Pemikiran Rycko yang menghendaki pemerintah mengawasi seluruh agenda yang digelar di tempat ibadah serta mengawasi tokoh agama dalam menyampaikan dakwah atau khotbah menjadi bentuk sikap frustasi atas ketidak mampuan mengatasi masalah radikalisme.
Demikian disampaikan Ketua Umum Persekutuan Gereja-Gereja di Indonesia (PGI) pdt Gomar Gultom dalam keterangan tertulisnya, Selasa (5/9/20230.
“Dalam masyarakat yang semakin demokratis, negara harus mempercayai rakyatnya untuk bisa mengatur dirinya, termasuk dalam hal pengelolaan rumah ibadah,” katanya.
Ketimbang memberlakukan usulan Kepala BNPT, Pdt Gomar lebih meminta adanya keseriusan dan tindakan tegas pemerintah atas ujaran kebencian, aksi intoleran dan tindak kekerasan, seturut hukum yang berlaku. Selain itu, hal lain yang mendesak dilakukan bersama oleh seluruh elemen bangsa adalah pembudayaan cinta damai dan cinta kemanusiaan.
“Menjadi tugas bersama untuk mendidik masyarakat untuk sedia menerima mereka yang berbeda, serta mengakomodasinya dalam membangun hidup bersama, termasuk mengakomodasi kebutuhan akan rumah ibadah, oleh umat beragamana apapun,” ujarnya.
Pada sisi lain, pemerintah juga perlu lebih peka mendengar kritik masyarakat, termasuk dari para tokoh agama atau pendakwah, dan jangan cepat-cepat menghakiminya sebagai bagian dari radikalisme.

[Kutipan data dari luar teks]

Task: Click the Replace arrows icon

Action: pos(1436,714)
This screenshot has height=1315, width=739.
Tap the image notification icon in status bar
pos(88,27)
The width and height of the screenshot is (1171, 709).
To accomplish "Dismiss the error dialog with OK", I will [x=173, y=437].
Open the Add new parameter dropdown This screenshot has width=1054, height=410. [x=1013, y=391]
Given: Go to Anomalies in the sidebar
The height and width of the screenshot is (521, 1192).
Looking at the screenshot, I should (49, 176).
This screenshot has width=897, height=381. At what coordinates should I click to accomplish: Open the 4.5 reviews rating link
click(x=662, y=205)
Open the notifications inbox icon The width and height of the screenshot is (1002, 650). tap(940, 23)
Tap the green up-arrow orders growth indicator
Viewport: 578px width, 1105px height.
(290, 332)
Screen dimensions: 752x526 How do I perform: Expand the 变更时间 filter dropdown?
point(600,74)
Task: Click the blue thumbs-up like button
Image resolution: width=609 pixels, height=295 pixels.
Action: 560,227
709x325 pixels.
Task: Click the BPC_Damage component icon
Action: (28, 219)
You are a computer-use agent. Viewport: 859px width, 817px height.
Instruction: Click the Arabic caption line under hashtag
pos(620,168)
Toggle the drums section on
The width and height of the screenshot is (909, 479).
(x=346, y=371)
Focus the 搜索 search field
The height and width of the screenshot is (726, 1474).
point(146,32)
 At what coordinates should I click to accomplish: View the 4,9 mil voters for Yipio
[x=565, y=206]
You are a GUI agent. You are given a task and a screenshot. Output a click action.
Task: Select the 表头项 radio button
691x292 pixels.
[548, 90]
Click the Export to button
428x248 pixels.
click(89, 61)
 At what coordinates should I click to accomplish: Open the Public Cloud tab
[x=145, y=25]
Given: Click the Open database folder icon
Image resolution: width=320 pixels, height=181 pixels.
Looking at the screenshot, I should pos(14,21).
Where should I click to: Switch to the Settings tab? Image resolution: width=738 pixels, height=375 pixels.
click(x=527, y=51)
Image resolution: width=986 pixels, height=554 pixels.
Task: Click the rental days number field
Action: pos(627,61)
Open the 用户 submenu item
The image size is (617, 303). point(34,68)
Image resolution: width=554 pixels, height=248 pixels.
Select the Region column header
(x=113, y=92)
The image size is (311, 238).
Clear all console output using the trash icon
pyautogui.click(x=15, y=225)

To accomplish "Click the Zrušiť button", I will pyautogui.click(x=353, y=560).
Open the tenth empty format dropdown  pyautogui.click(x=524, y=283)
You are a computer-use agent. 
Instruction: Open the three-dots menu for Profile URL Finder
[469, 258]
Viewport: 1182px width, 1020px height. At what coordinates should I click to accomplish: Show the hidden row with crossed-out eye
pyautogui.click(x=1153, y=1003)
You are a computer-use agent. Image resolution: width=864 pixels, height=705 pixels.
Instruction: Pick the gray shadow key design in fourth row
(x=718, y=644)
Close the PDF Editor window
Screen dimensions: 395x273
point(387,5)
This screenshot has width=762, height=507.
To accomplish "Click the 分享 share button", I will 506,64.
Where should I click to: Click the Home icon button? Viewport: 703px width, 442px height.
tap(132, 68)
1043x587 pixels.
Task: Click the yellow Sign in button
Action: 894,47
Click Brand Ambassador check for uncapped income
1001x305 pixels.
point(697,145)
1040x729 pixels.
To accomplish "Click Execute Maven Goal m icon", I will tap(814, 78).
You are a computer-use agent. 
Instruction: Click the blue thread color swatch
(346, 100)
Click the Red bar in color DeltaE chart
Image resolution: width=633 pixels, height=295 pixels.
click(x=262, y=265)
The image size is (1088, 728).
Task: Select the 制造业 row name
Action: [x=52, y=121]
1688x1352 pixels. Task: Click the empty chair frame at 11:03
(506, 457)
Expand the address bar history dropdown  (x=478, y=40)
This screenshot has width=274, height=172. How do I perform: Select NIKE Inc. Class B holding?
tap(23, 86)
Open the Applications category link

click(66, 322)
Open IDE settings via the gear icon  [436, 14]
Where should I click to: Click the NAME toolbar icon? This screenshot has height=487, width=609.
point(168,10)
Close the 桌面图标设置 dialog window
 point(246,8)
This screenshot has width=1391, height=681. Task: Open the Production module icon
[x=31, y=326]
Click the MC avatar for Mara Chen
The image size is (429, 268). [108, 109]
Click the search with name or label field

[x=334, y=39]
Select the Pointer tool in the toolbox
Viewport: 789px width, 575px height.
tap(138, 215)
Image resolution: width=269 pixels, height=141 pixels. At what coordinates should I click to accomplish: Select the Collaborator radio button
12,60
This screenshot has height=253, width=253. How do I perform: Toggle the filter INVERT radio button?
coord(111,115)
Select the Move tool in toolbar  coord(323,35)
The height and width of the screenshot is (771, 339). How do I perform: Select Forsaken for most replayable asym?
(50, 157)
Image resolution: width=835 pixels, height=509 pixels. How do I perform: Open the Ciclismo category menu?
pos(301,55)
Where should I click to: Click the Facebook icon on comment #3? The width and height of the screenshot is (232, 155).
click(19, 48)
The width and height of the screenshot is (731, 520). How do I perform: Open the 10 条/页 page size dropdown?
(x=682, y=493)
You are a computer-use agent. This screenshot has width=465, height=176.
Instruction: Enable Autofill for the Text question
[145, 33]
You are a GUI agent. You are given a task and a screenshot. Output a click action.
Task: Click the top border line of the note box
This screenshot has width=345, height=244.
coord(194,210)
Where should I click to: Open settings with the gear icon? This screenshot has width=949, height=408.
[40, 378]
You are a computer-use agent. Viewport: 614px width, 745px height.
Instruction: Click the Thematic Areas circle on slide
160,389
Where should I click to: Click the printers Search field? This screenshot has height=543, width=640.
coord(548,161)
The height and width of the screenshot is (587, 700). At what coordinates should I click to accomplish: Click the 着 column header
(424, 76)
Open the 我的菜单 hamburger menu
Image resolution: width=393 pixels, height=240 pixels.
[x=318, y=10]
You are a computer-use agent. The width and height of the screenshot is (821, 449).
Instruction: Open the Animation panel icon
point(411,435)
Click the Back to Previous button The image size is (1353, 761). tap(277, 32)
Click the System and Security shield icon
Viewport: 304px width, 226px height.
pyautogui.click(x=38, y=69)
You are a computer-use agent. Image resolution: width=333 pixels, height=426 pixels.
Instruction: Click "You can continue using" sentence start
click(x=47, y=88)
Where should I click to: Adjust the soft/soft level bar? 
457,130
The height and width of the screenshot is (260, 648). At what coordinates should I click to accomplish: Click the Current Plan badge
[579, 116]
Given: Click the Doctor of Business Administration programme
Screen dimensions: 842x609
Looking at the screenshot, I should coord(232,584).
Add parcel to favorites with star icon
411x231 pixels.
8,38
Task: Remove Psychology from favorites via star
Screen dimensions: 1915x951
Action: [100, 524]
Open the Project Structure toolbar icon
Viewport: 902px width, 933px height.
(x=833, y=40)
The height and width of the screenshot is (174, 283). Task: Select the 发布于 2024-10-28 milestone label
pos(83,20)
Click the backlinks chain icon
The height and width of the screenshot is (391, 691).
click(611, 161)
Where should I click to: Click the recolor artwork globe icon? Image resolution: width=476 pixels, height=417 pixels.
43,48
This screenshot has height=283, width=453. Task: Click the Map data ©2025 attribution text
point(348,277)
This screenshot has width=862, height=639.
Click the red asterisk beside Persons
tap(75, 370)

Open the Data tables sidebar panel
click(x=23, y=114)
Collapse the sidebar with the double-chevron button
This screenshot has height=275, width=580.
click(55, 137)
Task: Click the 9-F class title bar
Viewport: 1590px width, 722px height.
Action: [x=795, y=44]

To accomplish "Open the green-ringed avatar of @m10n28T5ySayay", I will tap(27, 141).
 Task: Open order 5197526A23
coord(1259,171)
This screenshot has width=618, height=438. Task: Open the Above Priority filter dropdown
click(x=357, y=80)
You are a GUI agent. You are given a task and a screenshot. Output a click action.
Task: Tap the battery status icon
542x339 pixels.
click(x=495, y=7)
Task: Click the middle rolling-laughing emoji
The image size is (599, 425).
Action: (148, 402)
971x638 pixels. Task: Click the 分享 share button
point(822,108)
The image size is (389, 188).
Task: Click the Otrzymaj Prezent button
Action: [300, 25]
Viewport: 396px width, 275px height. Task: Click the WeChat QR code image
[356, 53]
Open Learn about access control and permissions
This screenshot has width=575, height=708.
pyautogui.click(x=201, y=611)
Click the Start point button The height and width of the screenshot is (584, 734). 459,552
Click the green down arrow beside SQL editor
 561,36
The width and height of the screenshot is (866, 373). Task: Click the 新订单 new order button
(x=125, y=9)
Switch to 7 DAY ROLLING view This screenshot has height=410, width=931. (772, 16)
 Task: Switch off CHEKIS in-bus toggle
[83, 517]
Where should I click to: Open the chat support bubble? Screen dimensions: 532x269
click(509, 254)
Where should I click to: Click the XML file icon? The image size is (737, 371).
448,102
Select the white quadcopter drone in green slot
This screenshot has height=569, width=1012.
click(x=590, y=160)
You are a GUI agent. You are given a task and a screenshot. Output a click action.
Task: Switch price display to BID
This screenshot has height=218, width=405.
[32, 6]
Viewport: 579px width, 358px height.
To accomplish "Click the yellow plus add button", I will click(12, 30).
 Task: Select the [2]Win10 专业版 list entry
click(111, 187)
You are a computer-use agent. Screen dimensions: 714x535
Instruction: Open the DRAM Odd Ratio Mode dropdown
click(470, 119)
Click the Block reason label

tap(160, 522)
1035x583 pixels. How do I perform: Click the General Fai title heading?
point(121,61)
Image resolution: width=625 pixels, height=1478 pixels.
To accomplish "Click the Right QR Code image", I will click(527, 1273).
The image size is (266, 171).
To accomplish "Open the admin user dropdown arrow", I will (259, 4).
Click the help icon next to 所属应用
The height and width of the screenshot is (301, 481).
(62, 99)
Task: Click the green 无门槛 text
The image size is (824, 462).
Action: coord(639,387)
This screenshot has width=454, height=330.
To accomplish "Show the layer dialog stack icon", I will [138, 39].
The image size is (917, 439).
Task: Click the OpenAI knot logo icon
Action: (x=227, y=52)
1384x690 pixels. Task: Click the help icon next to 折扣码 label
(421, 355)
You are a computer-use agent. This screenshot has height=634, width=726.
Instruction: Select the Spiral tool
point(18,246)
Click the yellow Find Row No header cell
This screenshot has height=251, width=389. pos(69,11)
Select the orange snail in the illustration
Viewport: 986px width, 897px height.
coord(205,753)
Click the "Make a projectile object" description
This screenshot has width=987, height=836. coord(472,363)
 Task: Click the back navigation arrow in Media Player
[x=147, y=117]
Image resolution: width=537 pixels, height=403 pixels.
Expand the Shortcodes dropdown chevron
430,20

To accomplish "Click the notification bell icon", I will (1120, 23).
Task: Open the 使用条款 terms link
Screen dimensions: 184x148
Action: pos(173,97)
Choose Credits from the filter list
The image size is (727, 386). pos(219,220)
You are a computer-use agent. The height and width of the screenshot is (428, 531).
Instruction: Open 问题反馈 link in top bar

“Masalah yang kita hadapi kini adalah kurang tegasnya pemerintah menghadapi berbagai ujaran kebencian yang mendorong budaya kekerasan di tengah masyarakat. Bahkan perilaku intoleran yang disertai dengan tindak kekerasan, apalagi atas nama agama, sering luput dari tindakan hukum oleh negara. Peradaban yang mengedepankan mereka yang bersuara keras, atau mengedepankan kebencian dan kekerasan, ini yang perlu mendapat perhatian kita bersama, untuk segera dihentikan,” pungkasnya.